New V levels must act as a direct route into the workplace, not enable more to go to University

by Paul Wiltshire, founder of Universitywatch.org and the author of the report ‘The Graduate Debt Trap & Lower Academic Entry standards'

 

There are 31,613 courses from 335 providers available on UCAS. I am absolutely positive that some of these are utter dead-ends. But in the large majority of cases, I’m just as certain that courses are set up and run by university staff intent on nothing else except providing a good education and doing the best for their students. And that an overwhelming number of the students are studying hard and are ambitious for their futures. 

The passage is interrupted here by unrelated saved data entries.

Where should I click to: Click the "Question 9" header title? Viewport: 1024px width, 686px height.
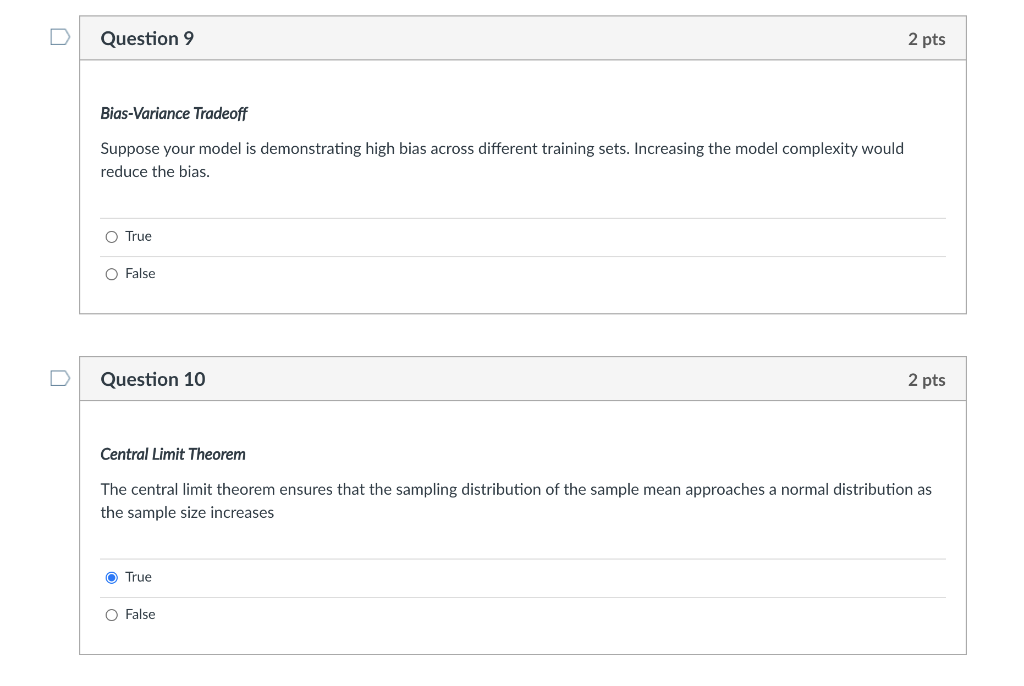point(147,39)
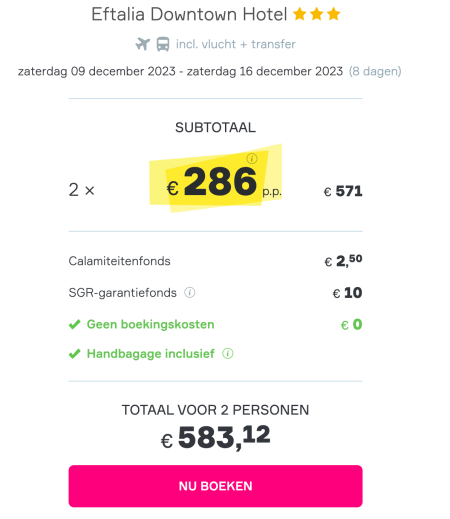This screenshot has width=450, height=519.
Task: Click the incl. vlucht + transfer text
Action: 236,44
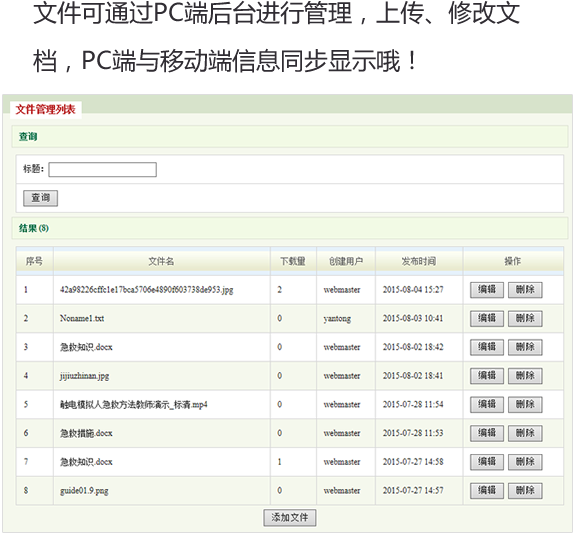
Task: Edit row 7 急救知识.docx
Action: (487, 462)
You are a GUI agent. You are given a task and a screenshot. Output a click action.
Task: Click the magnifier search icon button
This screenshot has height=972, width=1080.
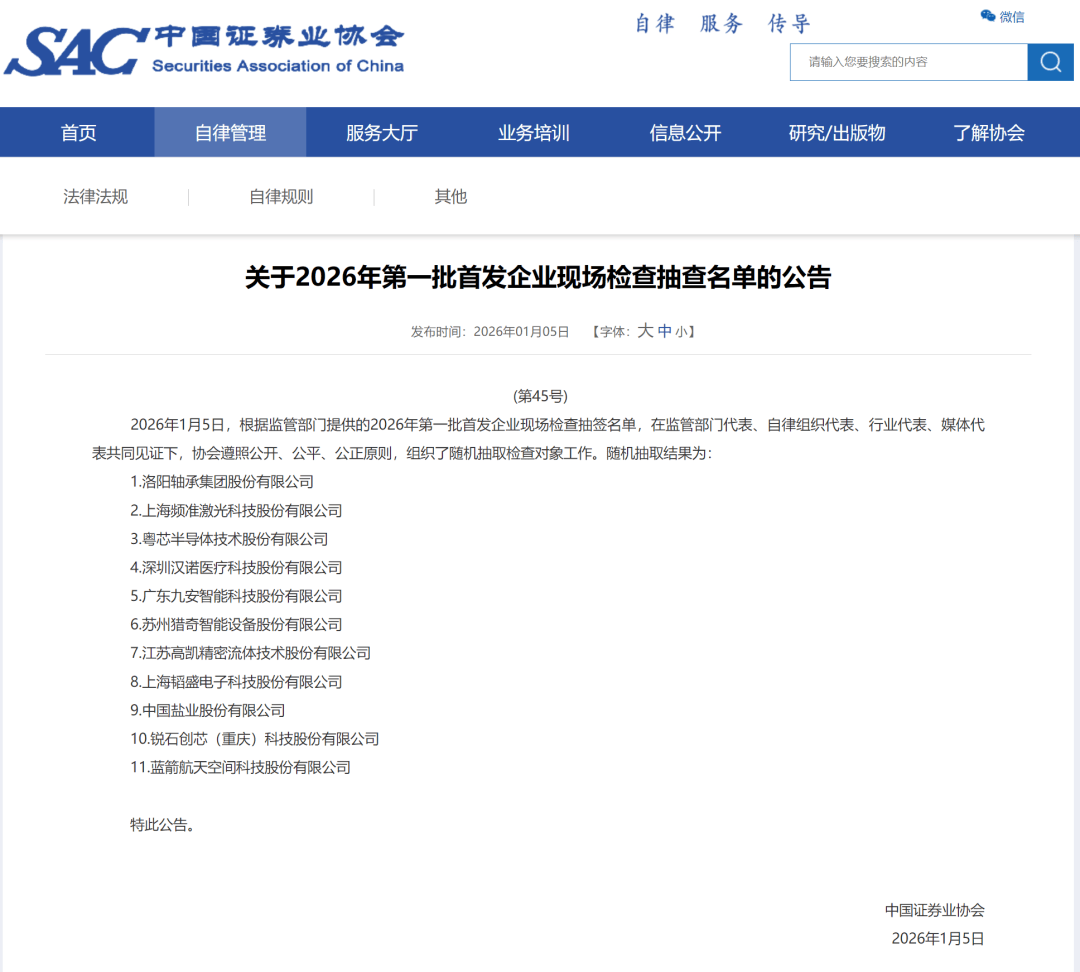click(x=1050, y=62)
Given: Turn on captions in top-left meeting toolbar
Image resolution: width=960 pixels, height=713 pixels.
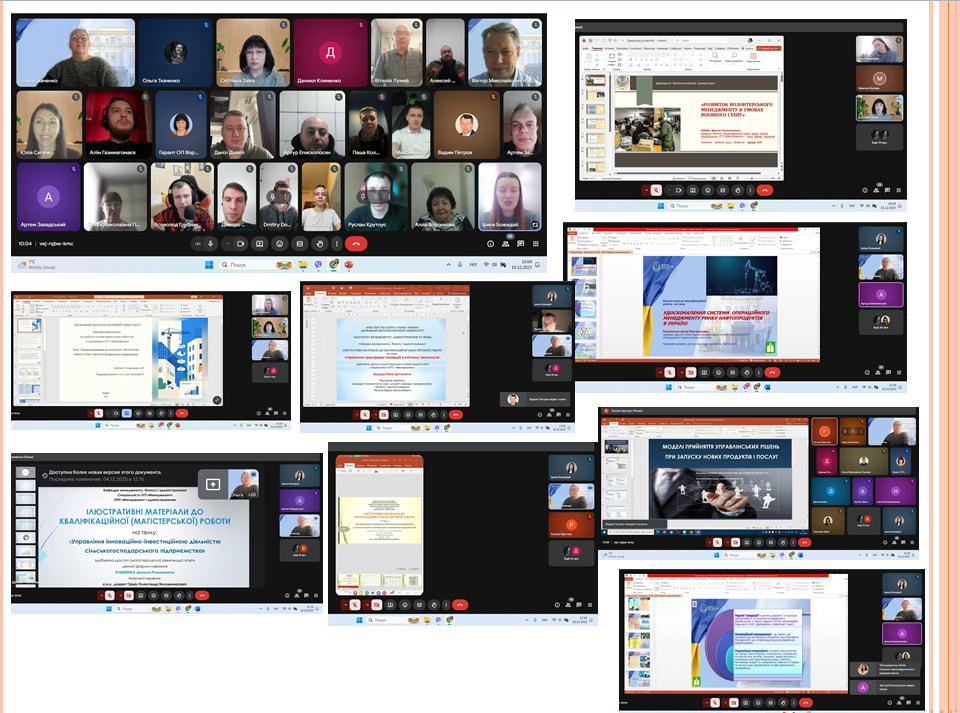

Therein lies the much bigger problem. It’s not just about so-called Mickey Mouse degrees as the majority of courses that end up being a waste of time and money are perfectly good and are well-run. Because no matter what course is chosen, no matter how good the teaching is and no matter how hard the student tries, if you are not particularly academic, then spending three years pursuing a degree isn’t likely to improve your pay prospects a great deal, if at all. You are better off going to work instead and avoiding the debt.

An acid test of the financial success of gaining a degree is whether the graduate ends up in a debt trap. This is the fate of 44 per cent, or 186,000 each year, of students in England, who are predicted by government statistics to never pay off their Plan 5 student loans, as they will not earn enough to escape the 9 per cent repayments on earnings above £25,000 throughout the next 40 years. Many will end up making regular annual payments of up to £2,000 or even £3,000 and still not be able to escape the trap.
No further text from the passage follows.